UIP (Usual interstitial pneumonia)

  • Also known as IPF (idiopathic pul.fibrosis)
  • Commonly associated with collagen vascular diseases. Other associations include drug toxicity or asbestosis.
  • Clue:
    #1: reticular patterns with honeycombing at basal lung; apical-basal gradient.
    – Others: GGO (at initial stages), traction bronchiectasis
  • Prognosis: bad. Despite treatment, areas of GGO will tend to progress to fibrosis.

NSIP (non-specific interstitial pneumonia)

  • Is also associated with collagen vascular diseases, drug toxicity, environmental exposure
  • Two types: fibrotic (which is more common but poorer prognosis) and cellular type (less common)
  • Clue: #1 UIP like(reticular patterns, GGO which can progress to fibrosis at advanced stages) but lacking the apical-basal gradient


    Above: Traction bronchiectasis and GGO in upper and lower lobe
    Below:GGO with reticular patterns, honeycombing at lower lobe
  • Treatment: respond to steroids and cessation of the inciting factors

LIP (lymphocytic interstitial pneumonitis)

  • Associated with Sjogren’s syndrome (and other collagen vascular diseases), AIDS, Castleman disease
  • Clue: #1 GGO with large scattered cysts, mid-lower lobe predominance
  • Treatment: underlying disorder. The natural history is variable, from near complete resolution to progressive disease.

COP (Cryptogenic organizing pneumonia)

  • Histologic pattern of alveolar inflammation with varied aetiology (including pulmonary infection).
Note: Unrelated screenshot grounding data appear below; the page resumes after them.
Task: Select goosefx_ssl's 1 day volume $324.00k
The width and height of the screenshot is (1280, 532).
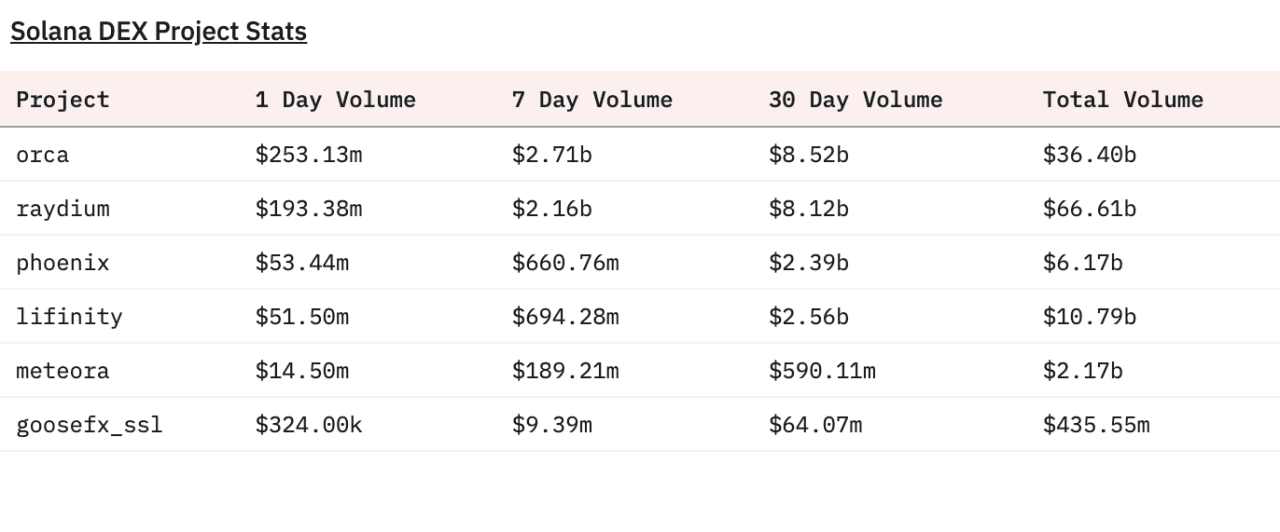Action: tap(308, 425)
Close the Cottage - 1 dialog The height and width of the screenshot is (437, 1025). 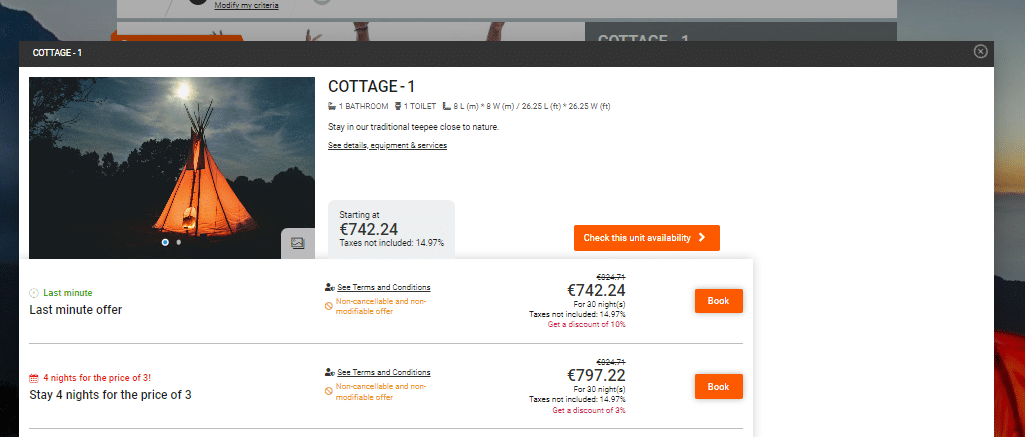[980, 51]
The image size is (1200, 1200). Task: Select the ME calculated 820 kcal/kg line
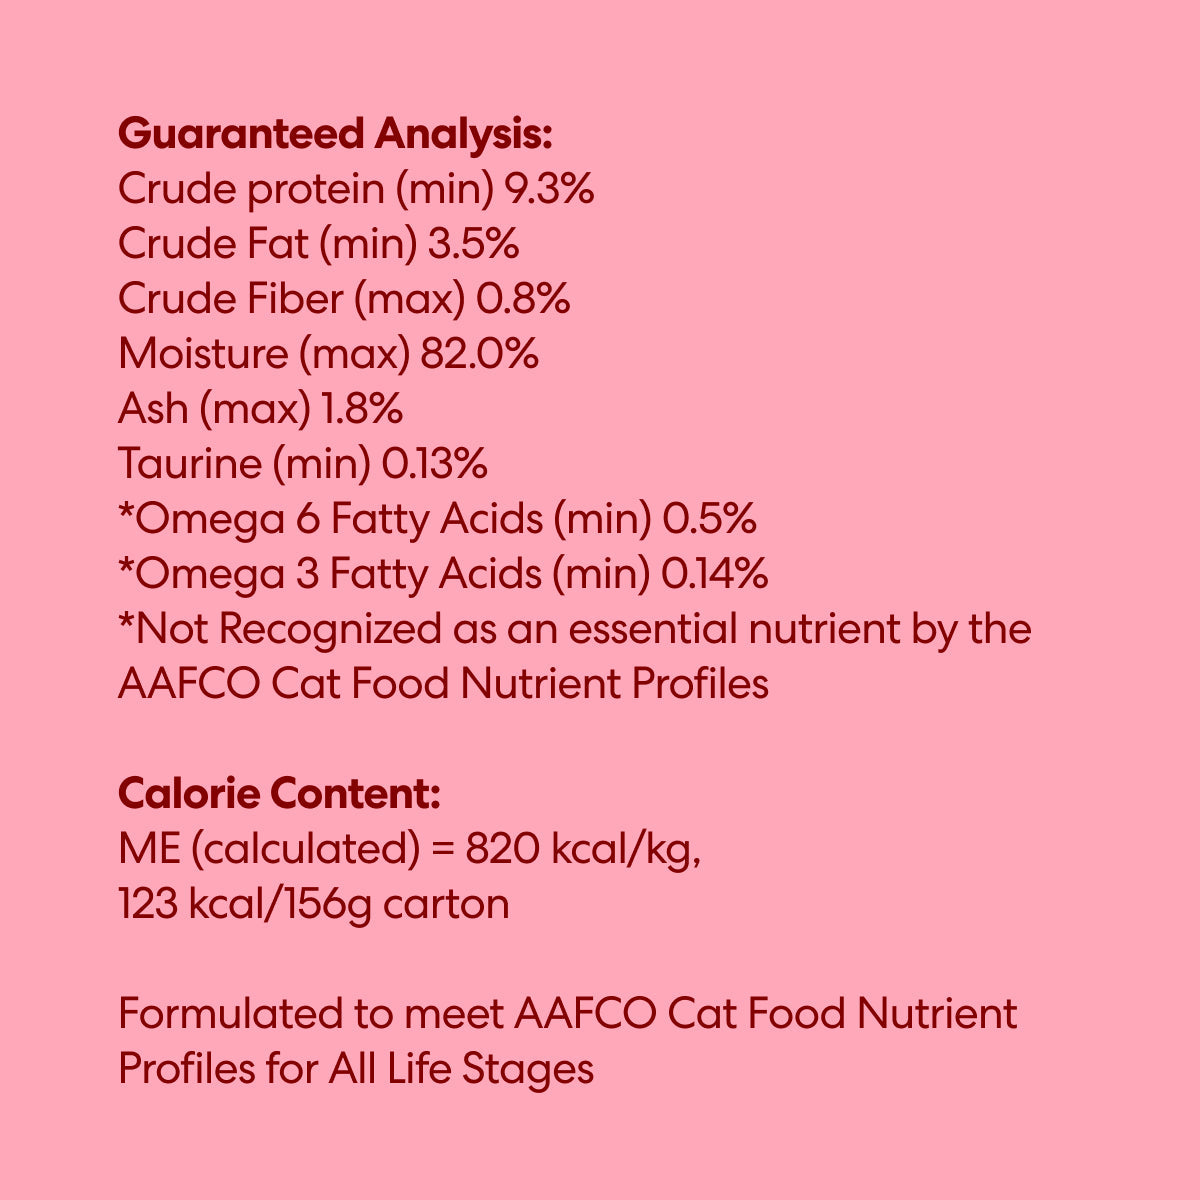409,850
The idiopathic form of OP is called cryptogenic organizing pneumonia (COP).
  • Clue: #1 Patchy peripheral consolidation (reversed bat wing sign), Atoll sign (reversed halo sign of GGO)

    ** Atoll sign: denser consolidation of crescentic (forming more than three fourths of a circle) or ring (forming a complete circle) shape of at least 2 mm in thickness
    – Other ddx are invasive aspergillosis, pulmonary mucormycosis (fungal lung infections), TB, autoimmune diseases eg WG and sarcoidosis.
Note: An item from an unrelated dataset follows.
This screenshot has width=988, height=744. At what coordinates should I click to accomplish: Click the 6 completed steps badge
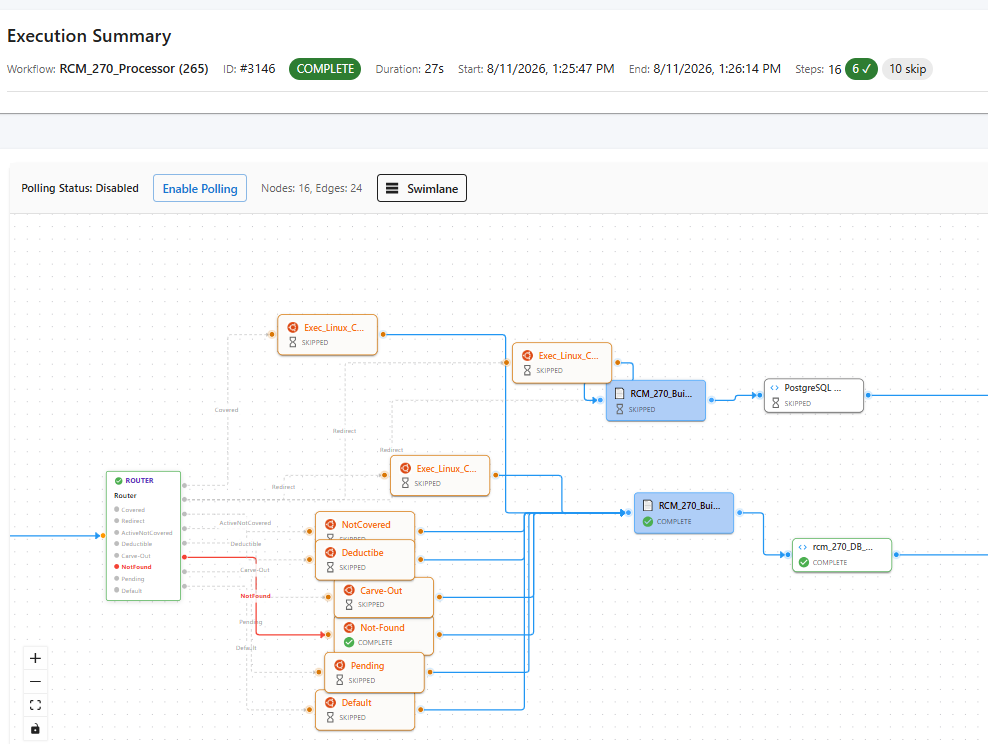(861, 69)
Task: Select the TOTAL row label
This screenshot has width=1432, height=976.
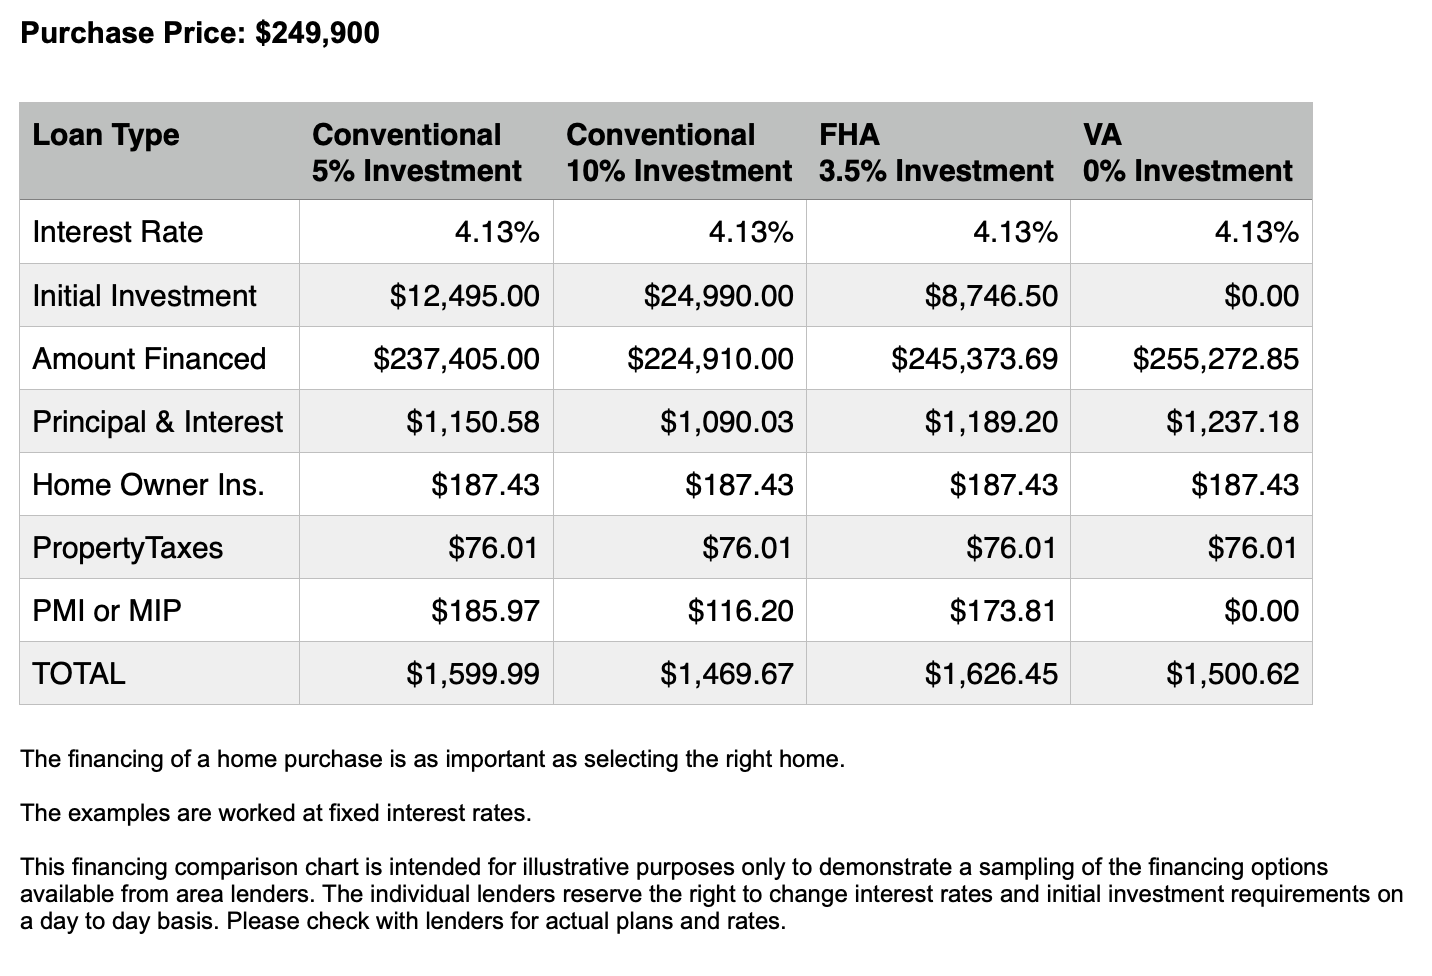Action: 79,674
  • Treatment: corticosteroids

RB-ILD and DIP (Resp.bronchiolitis interstitial lung disease, desquamative interstitial pneumonia)

  • Smoking related lung disorders
  • DIP is thought to represent the final progression of RB-ILD.
  • Other predisposing factors include collagen vascular diseases & infection eg HIV.
  • Clue: #1 : GGO with upper lobe predominance (smokers), centrilobular nodules, presence of centrilobular/paraseptal emphysema
    .
    Presence of GGO and paraseptal empysema in a smoker suggestive of RB-ILD

AIP (acute interstitial pneumonitis)

  • Acute onset; the only interstitial pneumonitis with acute onset
  • ARDS-like but no typical inciting factors
    #1: extensive GGO (crazy paving) with evidence of lung fibrosis
    .
  • Can be fatal. Typically treated with corticosteroids and mechanical ventilation. prognosis is poor.
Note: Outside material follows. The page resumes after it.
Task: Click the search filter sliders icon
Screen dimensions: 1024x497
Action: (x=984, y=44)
** Smoking related lung diseases

  • Smoking related ILD
    – RB, RB-ILD, DIP
    – Pulmonary LCH
    – Combined pul.fibrosis and emphysema (UIP pattern + upper lobe emphysema)
  • Lung tumours
  • COPD

So in conclusion

  • We know that many interstitial lung diseases have overlapping predisposing factors (most commonly collagen vascular disease, but can be infection eg HIV, exposure to drugs or environment) and CT features (all can have GGO, traction bronchiectasis etc).